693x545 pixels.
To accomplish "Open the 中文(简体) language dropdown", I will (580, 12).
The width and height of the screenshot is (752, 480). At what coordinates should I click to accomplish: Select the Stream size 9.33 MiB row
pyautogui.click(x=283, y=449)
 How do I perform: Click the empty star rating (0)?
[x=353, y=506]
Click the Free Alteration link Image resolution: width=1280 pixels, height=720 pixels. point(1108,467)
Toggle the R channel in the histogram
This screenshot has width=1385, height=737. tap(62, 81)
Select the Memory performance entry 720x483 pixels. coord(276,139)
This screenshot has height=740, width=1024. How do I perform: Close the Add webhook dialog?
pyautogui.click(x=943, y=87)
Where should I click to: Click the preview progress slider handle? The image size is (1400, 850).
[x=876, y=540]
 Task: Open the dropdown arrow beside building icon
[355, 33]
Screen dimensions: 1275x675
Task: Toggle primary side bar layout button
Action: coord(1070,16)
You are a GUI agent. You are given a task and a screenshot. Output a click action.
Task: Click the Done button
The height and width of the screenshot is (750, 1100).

=-=-=-=-=

→ **What is being asked**:
Find the word "pixels" in the material, then list each line that holds it.

→ **Answer space**:
693x545 pixels.
Click the Free Alteration link Image resolution: width=1280 pixels, height=720 pixels. point(1108,467)
Select the Memory performance entry 720x483 pixels. coord(276,139)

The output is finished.